The Cardington nuclear power station, still under construction, suffers a tragedy, the murder of a crane operator, which is bad enough, but there's also strong circumstantial evidence bolstered by an eyewitness that one of the new humanoid robots working alongside the humans is the killer . . .
Characters:
~ Quinn:
"Some of them are saying that it's your fault that the robots were allowed in here in the first place, that you talked them into it."
~ Curtis:
". . . grinned broadly. 'That's fine—we might have an interesting meeting.'"
~ Fenton:
"Such unfavourable publicity might do a considerable amount of damage to the project.
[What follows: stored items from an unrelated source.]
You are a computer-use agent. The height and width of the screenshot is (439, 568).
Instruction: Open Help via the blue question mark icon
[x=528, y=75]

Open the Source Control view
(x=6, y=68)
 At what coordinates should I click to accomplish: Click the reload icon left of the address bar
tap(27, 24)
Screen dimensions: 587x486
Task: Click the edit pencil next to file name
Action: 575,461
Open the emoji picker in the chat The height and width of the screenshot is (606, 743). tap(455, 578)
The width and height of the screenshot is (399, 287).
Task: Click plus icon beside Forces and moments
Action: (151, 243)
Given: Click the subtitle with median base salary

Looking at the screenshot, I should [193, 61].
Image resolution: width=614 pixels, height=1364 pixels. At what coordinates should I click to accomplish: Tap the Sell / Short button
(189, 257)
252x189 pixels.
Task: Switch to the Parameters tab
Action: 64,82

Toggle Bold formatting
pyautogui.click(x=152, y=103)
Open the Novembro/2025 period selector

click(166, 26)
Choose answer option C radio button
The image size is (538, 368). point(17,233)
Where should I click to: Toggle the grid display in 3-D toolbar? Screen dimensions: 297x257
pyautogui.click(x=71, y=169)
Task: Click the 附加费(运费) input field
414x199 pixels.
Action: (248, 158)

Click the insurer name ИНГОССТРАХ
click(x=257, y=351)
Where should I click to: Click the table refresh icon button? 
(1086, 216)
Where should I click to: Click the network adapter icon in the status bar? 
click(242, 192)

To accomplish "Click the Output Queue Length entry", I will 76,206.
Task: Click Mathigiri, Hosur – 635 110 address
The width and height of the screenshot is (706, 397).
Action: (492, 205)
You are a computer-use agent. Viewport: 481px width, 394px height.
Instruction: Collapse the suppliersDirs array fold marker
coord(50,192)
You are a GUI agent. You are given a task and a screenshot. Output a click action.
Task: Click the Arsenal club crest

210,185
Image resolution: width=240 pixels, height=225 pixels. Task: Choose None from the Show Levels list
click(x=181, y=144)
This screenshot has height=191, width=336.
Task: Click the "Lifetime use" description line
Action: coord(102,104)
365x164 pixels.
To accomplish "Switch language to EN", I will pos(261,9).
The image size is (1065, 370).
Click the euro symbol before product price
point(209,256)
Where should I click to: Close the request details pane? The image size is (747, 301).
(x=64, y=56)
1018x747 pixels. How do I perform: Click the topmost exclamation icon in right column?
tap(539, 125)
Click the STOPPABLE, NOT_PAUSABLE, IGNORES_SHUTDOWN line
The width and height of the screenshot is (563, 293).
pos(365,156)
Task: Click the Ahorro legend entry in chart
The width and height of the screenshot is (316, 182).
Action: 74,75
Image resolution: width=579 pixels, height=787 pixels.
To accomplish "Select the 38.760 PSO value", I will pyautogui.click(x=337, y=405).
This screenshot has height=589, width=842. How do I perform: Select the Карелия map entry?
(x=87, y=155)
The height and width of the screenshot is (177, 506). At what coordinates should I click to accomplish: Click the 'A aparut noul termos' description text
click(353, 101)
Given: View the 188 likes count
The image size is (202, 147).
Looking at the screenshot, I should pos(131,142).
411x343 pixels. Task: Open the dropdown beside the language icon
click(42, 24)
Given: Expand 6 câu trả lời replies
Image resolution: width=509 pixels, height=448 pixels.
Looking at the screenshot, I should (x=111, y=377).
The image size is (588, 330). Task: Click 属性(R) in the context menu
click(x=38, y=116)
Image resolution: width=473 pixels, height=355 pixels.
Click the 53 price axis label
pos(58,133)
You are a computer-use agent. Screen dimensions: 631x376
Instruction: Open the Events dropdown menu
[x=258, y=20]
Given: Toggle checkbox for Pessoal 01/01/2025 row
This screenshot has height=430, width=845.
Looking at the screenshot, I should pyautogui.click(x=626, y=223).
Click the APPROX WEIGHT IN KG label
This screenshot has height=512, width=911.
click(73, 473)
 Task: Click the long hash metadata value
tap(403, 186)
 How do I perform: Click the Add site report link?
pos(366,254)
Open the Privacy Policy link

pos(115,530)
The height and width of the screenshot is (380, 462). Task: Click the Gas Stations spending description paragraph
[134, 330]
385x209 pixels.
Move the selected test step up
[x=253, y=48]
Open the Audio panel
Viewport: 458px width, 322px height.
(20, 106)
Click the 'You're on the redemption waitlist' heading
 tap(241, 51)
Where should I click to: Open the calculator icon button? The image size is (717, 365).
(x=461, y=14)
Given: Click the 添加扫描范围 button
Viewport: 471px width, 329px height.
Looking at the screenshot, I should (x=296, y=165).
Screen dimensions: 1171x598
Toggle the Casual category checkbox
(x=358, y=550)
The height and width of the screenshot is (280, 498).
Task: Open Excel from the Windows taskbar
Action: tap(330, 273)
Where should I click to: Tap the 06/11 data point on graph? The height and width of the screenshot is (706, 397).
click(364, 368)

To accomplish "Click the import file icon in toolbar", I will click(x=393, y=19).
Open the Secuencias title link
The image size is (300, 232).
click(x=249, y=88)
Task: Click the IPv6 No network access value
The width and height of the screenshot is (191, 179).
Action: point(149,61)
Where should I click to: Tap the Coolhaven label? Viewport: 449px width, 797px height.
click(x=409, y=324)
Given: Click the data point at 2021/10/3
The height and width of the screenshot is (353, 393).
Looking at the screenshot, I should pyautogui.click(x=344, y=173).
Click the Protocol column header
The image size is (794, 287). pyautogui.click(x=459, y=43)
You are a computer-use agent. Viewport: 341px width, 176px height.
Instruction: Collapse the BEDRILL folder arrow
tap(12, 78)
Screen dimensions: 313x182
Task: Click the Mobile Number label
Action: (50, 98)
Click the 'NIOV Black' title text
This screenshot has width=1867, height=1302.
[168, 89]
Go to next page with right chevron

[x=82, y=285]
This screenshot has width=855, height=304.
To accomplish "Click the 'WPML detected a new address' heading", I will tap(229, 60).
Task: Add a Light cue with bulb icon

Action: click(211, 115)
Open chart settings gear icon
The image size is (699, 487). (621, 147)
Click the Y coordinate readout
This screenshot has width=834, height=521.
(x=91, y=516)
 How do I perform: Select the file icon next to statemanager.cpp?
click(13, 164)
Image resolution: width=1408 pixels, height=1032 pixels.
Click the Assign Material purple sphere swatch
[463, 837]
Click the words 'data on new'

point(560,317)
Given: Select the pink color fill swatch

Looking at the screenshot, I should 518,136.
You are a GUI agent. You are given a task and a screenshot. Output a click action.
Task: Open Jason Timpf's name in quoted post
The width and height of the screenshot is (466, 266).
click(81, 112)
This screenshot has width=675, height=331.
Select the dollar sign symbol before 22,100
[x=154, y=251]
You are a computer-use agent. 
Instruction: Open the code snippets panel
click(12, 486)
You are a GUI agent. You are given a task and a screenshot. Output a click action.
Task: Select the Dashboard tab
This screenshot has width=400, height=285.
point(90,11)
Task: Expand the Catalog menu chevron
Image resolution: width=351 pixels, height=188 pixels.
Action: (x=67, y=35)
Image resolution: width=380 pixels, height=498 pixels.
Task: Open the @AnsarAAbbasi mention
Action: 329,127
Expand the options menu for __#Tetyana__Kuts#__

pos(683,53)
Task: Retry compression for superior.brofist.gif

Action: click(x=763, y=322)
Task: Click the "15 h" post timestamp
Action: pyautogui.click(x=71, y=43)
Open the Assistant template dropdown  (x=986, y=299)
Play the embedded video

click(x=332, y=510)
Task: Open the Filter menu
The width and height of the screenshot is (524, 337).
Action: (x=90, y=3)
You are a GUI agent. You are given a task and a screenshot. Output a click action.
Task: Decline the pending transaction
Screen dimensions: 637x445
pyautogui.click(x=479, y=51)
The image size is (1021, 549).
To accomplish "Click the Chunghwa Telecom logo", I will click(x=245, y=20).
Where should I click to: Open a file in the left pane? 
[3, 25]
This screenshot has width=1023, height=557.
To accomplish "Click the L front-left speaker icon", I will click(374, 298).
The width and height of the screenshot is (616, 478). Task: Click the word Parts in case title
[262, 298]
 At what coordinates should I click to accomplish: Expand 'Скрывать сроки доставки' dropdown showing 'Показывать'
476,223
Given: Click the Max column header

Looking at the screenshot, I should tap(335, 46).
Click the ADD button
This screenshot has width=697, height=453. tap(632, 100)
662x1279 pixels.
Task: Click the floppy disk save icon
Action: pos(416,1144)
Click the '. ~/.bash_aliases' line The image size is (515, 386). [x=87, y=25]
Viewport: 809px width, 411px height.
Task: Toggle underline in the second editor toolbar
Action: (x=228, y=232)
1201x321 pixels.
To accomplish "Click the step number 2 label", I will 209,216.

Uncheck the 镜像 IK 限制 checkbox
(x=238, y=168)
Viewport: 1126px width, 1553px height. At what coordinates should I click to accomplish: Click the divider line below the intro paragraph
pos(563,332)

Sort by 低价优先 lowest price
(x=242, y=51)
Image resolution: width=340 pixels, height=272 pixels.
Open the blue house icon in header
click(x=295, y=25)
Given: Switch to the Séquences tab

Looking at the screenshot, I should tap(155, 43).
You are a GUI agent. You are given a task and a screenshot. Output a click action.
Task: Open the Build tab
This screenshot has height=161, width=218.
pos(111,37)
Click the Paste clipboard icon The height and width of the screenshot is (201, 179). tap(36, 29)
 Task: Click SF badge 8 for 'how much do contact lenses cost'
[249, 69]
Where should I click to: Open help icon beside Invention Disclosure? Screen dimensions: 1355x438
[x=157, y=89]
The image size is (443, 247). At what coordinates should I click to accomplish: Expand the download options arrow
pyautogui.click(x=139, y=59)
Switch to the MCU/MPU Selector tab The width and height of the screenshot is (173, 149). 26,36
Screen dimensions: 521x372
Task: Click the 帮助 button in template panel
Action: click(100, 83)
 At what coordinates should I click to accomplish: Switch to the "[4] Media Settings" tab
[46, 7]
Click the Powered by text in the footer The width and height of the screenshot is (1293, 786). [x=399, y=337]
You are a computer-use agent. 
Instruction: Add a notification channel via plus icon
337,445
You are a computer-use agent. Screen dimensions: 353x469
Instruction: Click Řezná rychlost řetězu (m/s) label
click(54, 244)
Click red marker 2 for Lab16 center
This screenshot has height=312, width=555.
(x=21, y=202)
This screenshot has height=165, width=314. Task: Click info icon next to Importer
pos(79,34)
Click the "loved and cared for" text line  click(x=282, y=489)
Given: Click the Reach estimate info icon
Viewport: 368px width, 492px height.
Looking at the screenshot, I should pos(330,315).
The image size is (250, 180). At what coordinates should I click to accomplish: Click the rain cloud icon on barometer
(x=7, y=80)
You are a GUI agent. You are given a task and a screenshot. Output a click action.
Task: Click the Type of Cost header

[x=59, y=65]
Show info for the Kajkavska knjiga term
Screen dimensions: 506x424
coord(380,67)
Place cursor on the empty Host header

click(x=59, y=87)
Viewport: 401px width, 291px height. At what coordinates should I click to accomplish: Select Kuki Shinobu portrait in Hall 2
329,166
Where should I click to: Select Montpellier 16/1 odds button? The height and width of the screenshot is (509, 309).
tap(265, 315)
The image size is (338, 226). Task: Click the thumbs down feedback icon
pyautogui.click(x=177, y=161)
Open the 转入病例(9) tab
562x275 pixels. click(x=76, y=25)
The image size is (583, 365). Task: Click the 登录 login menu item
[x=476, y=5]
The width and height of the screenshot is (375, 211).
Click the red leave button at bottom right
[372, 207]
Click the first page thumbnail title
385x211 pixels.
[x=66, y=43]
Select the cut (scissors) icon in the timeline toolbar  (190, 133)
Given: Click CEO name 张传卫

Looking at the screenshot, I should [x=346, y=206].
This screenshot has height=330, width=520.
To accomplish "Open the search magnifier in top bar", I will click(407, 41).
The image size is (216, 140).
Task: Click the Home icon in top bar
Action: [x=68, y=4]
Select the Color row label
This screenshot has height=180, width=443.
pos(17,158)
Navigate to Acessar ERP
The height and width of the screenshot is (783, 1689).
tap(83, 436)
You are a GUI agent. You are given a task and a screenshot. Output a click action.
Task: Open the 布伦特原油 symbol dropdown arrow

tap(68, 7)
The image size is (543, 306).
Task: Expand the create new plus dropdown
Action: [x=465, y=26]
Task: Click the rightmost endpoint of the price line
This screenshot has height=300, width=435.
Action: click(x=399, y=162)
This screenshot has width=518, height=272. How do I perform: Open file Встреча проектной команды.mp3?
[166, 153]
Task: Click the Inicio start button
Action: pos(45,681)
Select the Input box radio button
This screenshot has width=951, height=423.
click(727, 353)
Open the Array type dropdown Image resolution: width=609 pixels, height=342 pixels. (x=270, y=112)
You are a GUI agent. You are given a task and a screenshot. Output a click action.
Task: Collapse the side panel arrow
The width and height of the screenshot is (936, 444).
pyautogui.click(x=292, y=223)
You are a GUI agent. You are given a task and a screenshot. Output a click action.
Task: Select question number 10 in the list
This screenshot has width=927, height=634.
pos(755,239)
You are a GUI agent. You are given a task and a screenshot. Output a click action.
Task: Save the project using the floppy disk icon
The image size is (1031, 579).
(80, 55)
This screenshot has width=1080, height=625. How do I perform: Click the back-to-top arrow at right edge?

And to your own reputation if it became known that you have a strike on your hands, added Curtis mentally."
~ Read:
". . . there was this robot with a big spanner in its hand, standing over Ed. He was lying there on the floor of the cab, his head all bloody."
~ Vane:
"'We're convinced that eventually such a [humanoid] robot will be able to do anything a human is capable of, with no limitations.'"
"'Including murder?'"
"Vane winced."
Comment: The surprise here isn't who the murderer is but how he managed it, by taking advantage of "the unconscious prejudice of all of us."
Resources:
- For more on Dan Morgan, writer and musician, see Wikipedia (HERE), the SFE (HERE), and the ISFDb (HERE).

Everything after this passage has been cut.